-- Working data follows --

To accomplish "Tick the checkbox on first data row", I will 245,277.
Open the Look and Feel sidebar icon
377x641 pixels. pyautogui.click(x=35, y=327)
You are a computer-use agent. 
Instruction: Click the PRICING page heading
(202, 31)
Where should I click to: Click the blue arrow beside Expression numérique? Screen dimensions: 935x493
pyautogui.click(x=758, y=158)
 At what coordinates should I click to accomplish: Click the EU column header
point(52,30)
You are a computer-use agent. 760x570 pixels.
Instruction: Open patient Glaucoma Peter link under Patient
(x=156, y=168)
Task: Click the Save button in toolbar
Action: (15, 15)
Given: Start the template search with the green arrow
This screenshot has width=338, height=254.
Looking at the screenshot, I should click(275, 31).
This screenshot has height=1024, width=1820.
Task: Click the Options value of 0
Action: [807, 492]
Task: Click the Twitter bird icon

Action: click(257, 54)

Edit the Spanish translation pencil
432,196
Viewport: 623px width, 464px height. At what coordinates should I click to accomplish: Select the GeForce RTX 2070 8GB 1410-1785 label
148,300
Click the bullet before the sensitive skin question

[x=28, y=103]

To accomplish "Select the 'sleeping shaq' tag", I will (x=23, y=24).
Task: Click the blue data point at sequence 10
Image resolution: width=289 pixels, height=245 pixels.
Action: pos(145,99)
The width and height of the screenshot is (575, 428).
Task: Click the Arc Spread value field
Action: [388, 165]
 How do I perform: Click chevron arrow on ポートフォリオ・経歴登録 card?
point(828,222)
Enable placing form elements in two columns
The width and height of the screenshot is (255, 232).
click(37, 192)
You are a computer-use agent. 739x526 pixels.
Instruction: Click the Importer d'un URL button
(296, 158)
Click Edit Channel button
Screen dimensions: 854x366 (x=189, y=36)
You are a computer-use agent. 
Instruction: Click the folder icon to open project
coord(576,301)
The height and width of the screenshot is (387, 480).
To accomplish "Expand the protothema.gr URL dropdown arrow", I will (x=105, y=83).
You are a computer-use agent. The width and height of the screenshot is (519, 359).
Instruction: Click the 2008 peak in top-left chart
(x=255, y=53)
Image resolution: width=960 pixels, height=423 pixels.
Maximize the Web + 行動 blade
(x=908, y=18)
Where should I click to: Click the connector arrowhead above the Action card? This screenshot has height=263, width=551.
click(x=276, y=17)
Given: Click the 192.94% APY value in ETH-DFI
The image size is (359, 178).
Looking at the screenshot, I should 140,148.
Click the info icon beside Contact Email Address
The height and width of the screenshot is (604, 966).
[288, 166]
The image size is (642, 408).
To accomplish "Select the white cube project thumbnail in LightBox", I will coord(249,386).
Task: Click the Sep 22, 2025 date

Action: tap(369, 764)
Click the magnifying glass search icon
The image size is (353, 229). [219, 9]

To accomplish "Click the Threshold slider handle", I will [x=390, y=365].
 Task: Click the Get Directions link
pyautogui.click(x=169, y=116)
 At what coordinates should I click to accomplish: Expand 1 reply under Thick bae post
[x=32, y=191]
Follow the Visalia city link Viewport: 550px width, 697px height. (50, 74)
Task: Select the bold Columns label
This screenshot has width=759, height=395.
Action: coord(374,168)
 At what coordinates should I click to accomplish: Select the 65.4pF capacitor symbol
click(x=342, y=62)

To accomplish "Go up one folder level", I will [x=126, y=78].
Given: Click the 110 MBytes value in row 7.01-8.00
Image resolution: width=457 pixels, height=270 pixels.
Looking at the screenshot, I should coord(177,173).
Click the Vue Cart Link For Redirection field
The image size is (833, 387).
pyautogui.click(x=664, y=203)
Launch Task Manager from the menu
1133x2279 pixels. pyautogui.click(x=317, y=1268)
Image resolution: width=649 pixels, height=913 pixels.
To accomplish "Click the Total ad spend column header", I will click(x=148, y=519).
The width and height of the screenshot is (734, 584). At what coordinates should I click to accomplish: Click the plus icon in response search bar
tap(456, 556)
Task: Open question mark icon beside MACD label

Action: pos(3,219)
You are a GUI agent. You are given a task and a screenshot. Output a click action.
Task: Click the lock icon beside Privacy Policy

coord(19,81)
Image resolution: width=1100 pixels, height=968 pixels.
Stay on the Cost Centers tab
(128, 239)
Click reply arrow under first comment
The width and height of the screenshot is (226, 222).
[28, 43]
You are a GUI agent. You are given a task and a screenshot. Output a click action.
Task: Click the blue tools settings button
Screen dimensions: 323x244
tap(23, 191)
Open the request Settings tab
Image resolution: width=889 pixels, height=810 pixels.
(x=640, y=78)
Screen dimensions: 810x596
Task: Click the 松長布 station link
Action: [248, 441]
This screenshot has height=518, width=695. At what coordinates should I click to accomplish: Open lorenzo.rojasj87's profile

-- Working data concluded --

Assignment -
Exact duplication is required for the lines above, from the line that contains "At what coordinates should I click to accomplish: Expand" to the line that contains "Given: Click the 110", inclusive; omit all others.

Exercise output -
 At what coordinates should I click to accomplish: Expand 1 reply under Thick bae post
[x=32, y=191]
Follow the Visalia city link Viewport: 550px width, 697px height. (50, 74)
Task: Select the bold Columns label
This screenshot has width=759, height=395.
Action: coord(374,168)
 At what coordinates should I click to accomplish: Select the 65.4pF capacitor symbol
click(x=342, y=62)

To accomplish "Go up one folder level", I will [x=126, y=78].
Given: Click the 110 MBytes value in row 7.01-8.00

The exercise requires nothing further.